By Chuck Graham, TucsonStage.com
Arizona Theatre Company photo
Candace Thomas projects the anger of Nina Simone.
Nina Simone was a fighter. She was also a singer, a songwriter and accomplished classical pianist. But it was the power of her personality as a fighter for the black power movement during the tumultuous 1960s that concerns playwright Christina Ham in her history lesson accompanied by timely music, “Nina Simone: Four Women,” which Arizona Theatre Company has opened at the downtown Temple of Music and Art.
The four women are Simone (Candace Thomas) plus three females of differing backgrounds: Sarah (Deidra Grace), a religious conservative who makes her living as a housekeeper; Sephronia (Katya Collazo), a lightly-complected African American activist the other three believe is more accepted in the white community; and Sweet Thing (Kia Dawn Fulton), held in low regard for her choice to be a professional sex worker during that time when women in her profession were called “prostitutes.”
Simone, a successful entertainer, insists on using her spotlight platform to demand social change and equal rights for them all. She is angry, indignant and proud of it.
The play is set against the hateful bombing on Sept. 15, 1963, of the 16th Street Baptist Church in Birmingham, Alabama, in which four young black girls were killed.
For the entire 100-minute production, directed by Tiffany Nichole Greene and performed without intermission, Simone moves among these twisted ruins of the church. She becomes a beacon of determination standing alone in the havoc of this chaos, designed by Arnel Sancianco to depict the piles of a destroyed dream, collapsed faith and lost hope.
The only piece of furniture left standing is an undamaged upright piano at the back of the stage. Seated there, facing the keyboard with his back to the audience, is pianist Sam Waymon (Dante Harrell).
To move the piece along, Simone has come to this church to seek some bitter inspiration for the words to a new song, struggling to control the fierceness of her response to the senseless deaths of these children and the destruction of their church. She is working on the lyrics for what will become her protest song “Mississippi Goddam.” Every phrase, every line, is a victory snatched out of her own clench-jawed rage.
Sarah is first of the three women to step out of the shadows, already skeptical of Simone's intentions, doubtful that any of the singer's high profile posturing will do any good.
Then we meet Sephronia, the modern progressive one. In tune with the times, but also aware her lighter skin tone makes other African Americans suspicious of her success.
Both Sarah and Sephronia are doubtful that Simone's gutsy determination will make any difference. They believe fighting back is hopeless. Simone insists fighting back is their only hope.
Stepping into the fray, adding another layer of dispute is Sweet Thing, saucy and full of disrespect. Her life has been nothing like the others. Raw and overrun with disappointment, the truth in Sweet Thing's world might as well be coming from another planet.

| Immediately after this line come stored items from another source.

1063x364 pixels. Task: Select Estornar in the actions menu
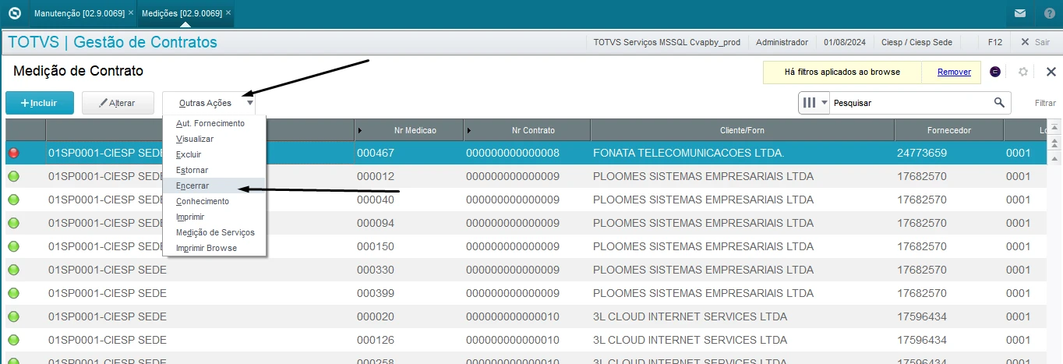(x=192, y=170)
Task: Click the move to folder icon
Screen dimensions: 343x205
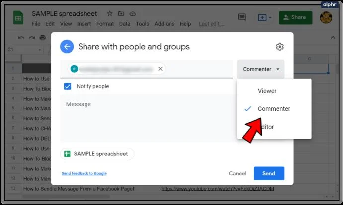Action: 121,14
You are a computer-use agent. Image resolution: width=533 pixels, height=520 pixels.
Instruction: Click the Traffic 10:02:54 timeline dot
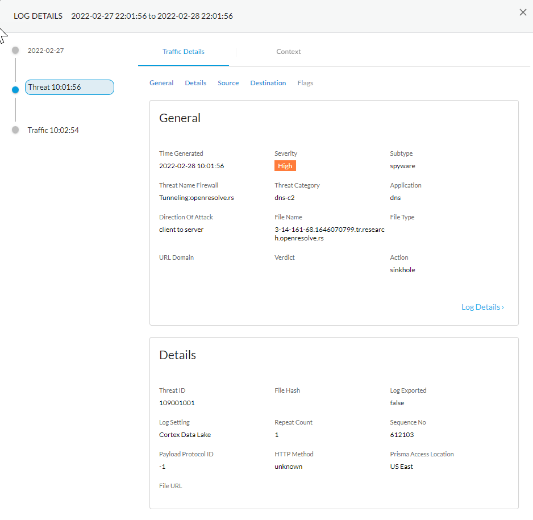pyautogui.click(x=15, y=130)
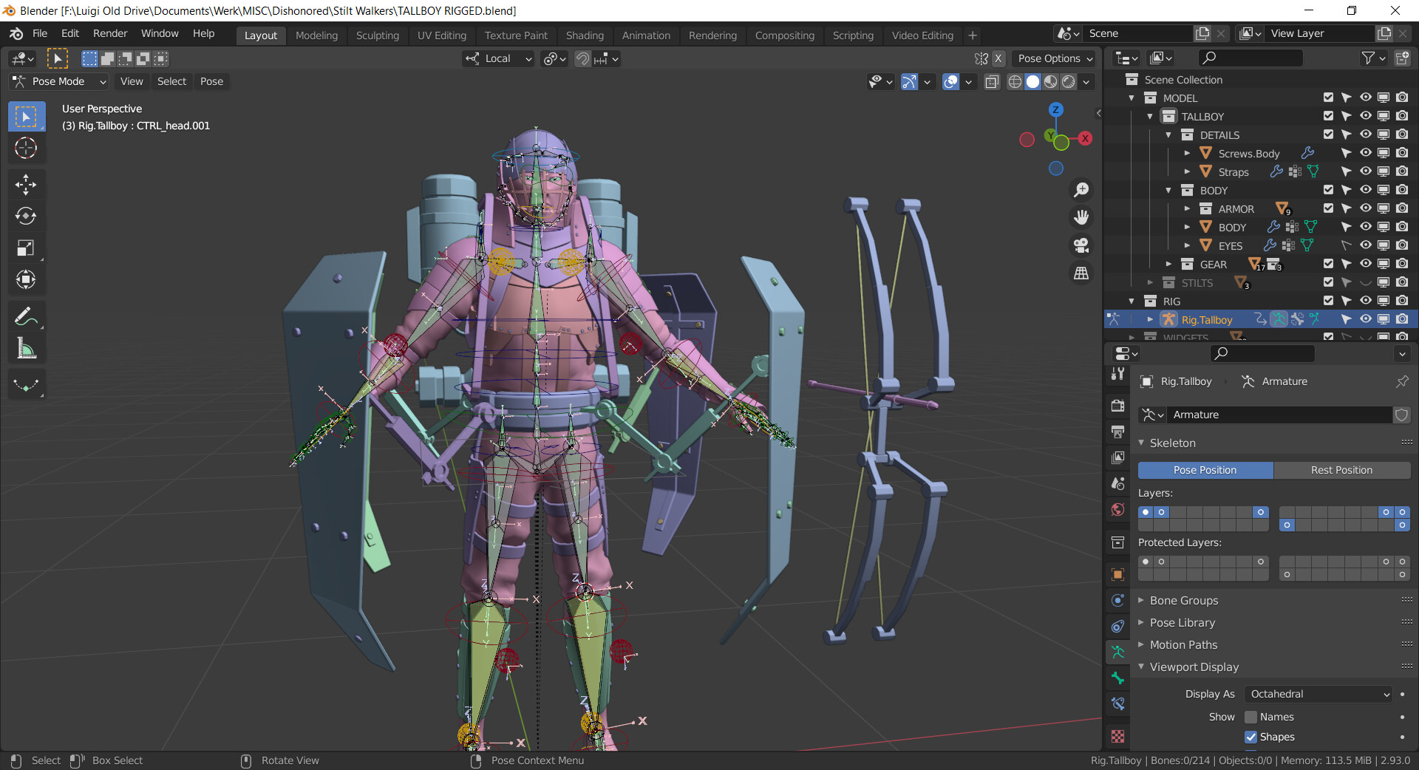Click the Pose Options button
1419x770 pixels.
[1055, 58]
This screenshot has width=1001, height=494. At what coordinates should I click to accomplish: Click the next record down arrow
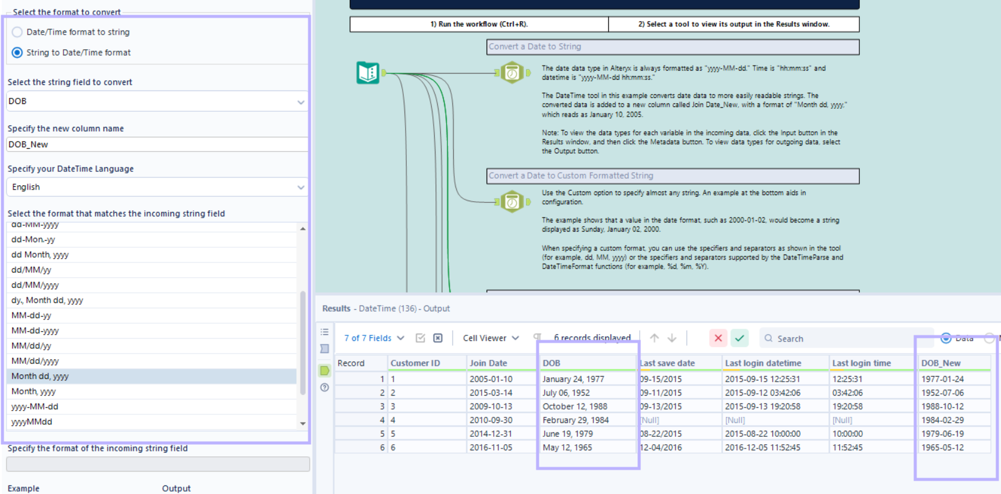pyautogui.click(x=672, y=338)
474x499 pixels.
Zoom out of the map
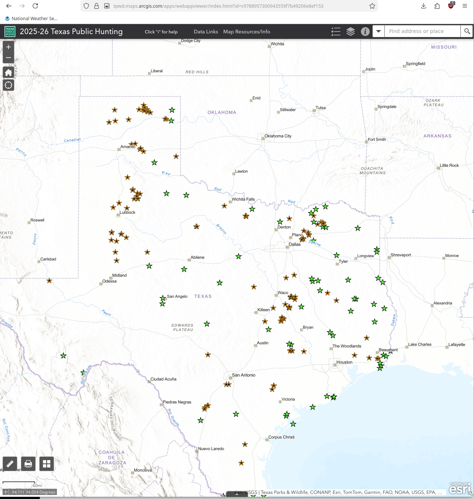click(x=8, y=58)
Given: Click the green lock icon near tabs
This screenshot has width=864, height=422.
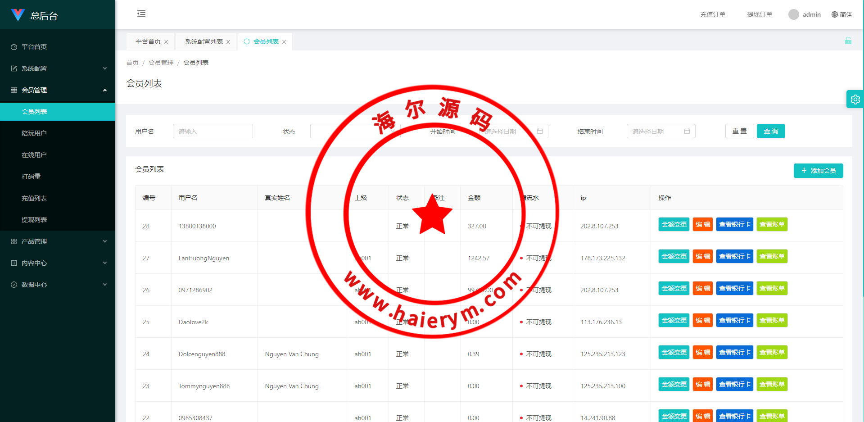Looking at the screenshot, I should coord(848,41).
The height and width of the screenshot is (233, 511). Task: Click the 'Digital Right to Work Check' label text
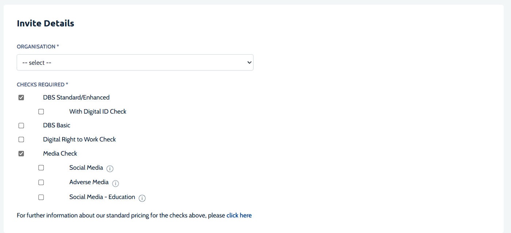[79, 139]
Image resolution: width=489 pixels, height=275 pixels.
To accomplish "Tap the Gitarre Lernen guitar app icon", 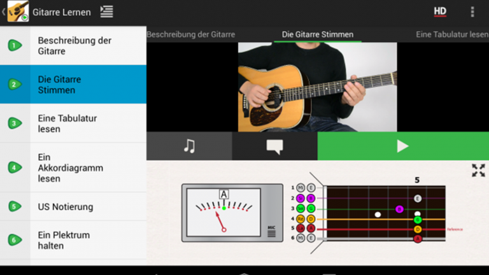I will coord(18,11).
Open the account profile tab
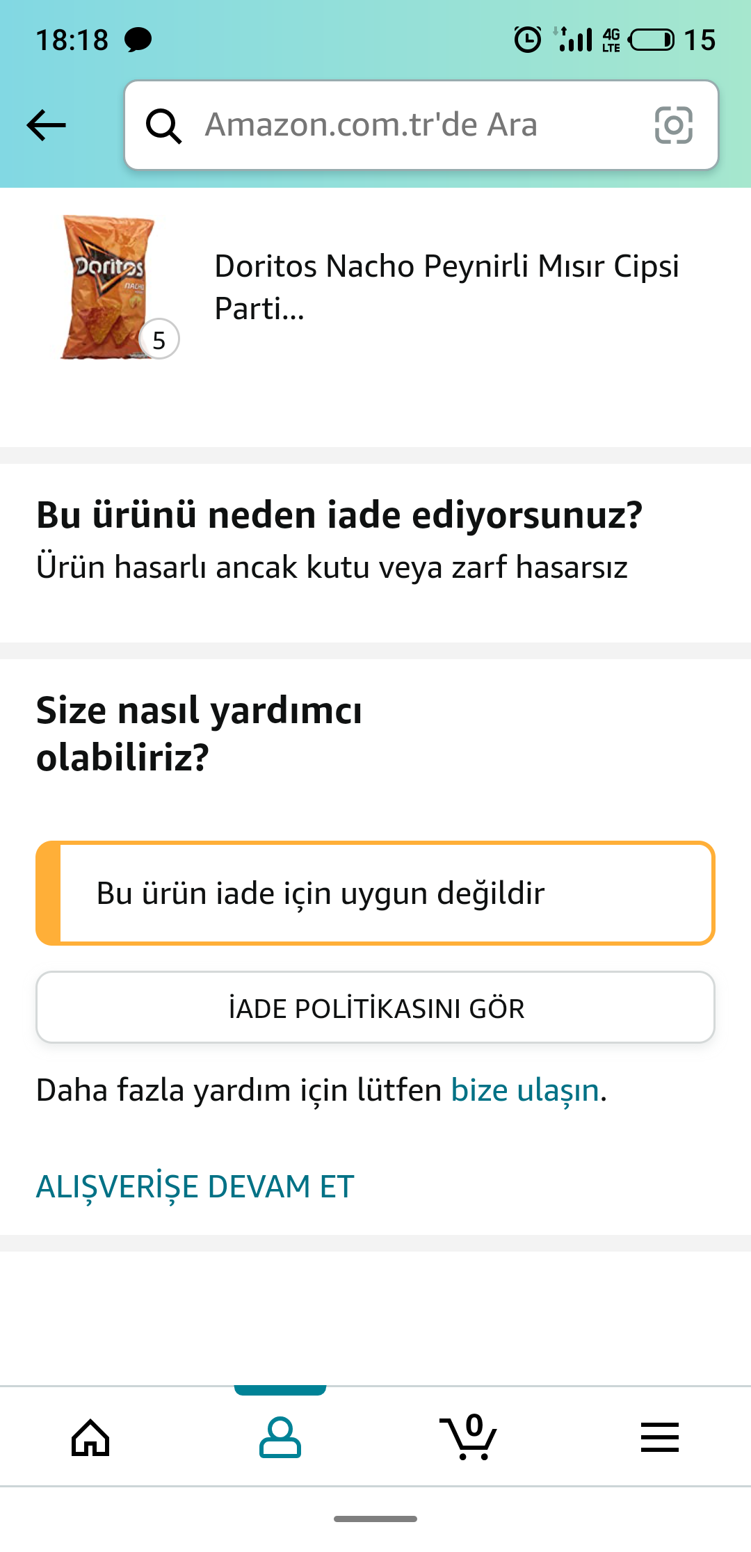The height and width of the screenshot is (1552, 751). pos(280,1437)
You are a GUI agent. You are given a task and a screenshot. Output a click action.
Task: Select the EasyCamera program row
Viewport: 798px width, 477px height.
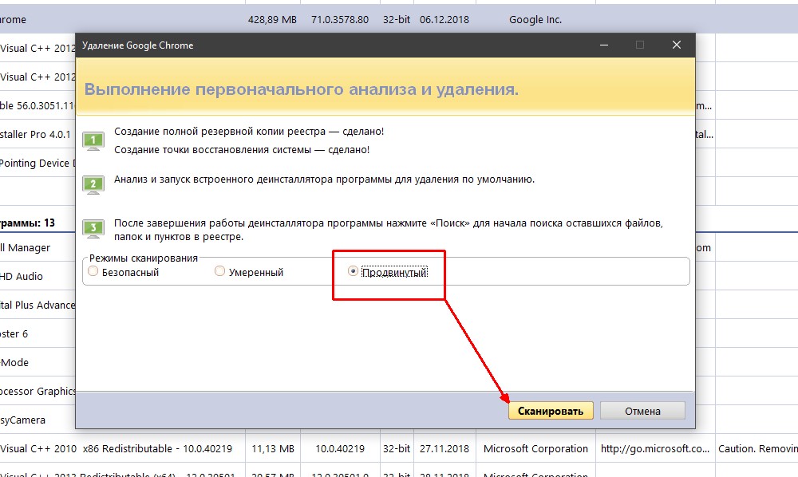(x=22, y=420)
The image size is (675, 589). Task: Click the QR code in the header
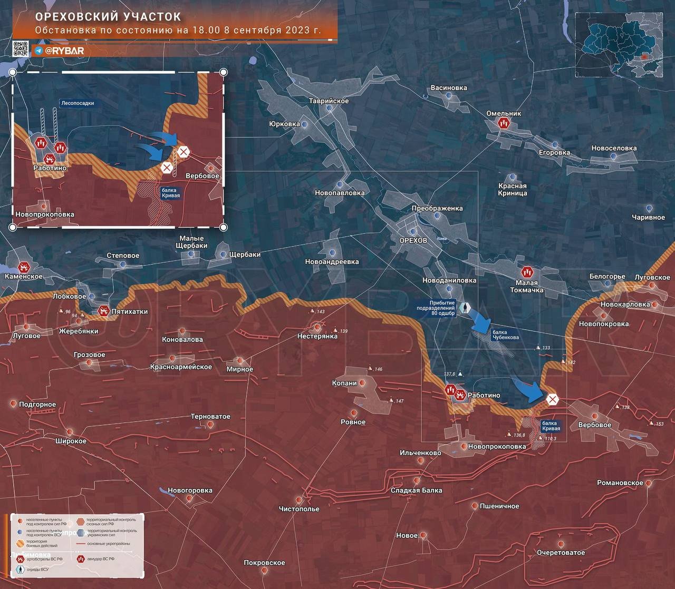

Unlike any of the others, the violence in Sweet Thing's experience has always been up close and personal. So she packs a switchblade knife in her purse to make her point.
While Simone is always at the center of this turmoil, each of the other women has a key scene to leave her mark. And as they do, punch by punch, the tension builds.
Resolution arrives in a stunning staging of Simone's iconic classic, “Four Women,” with lyrics describing the tangled roots of struggling souls in troublesome times, growing stronger together a defiant blend of deep nutrition merging above ground to create a stronger tree of unity, power and purpose.
“Nina Simone: Four Women” runs through March 19 at the Temple of Music and Art, 330 S. Scott Ave. Performances are at various times, Wednesdays-Sundays. Tickets are $40-$73, online at arizonatheatre.org or by calling 833-282-7328.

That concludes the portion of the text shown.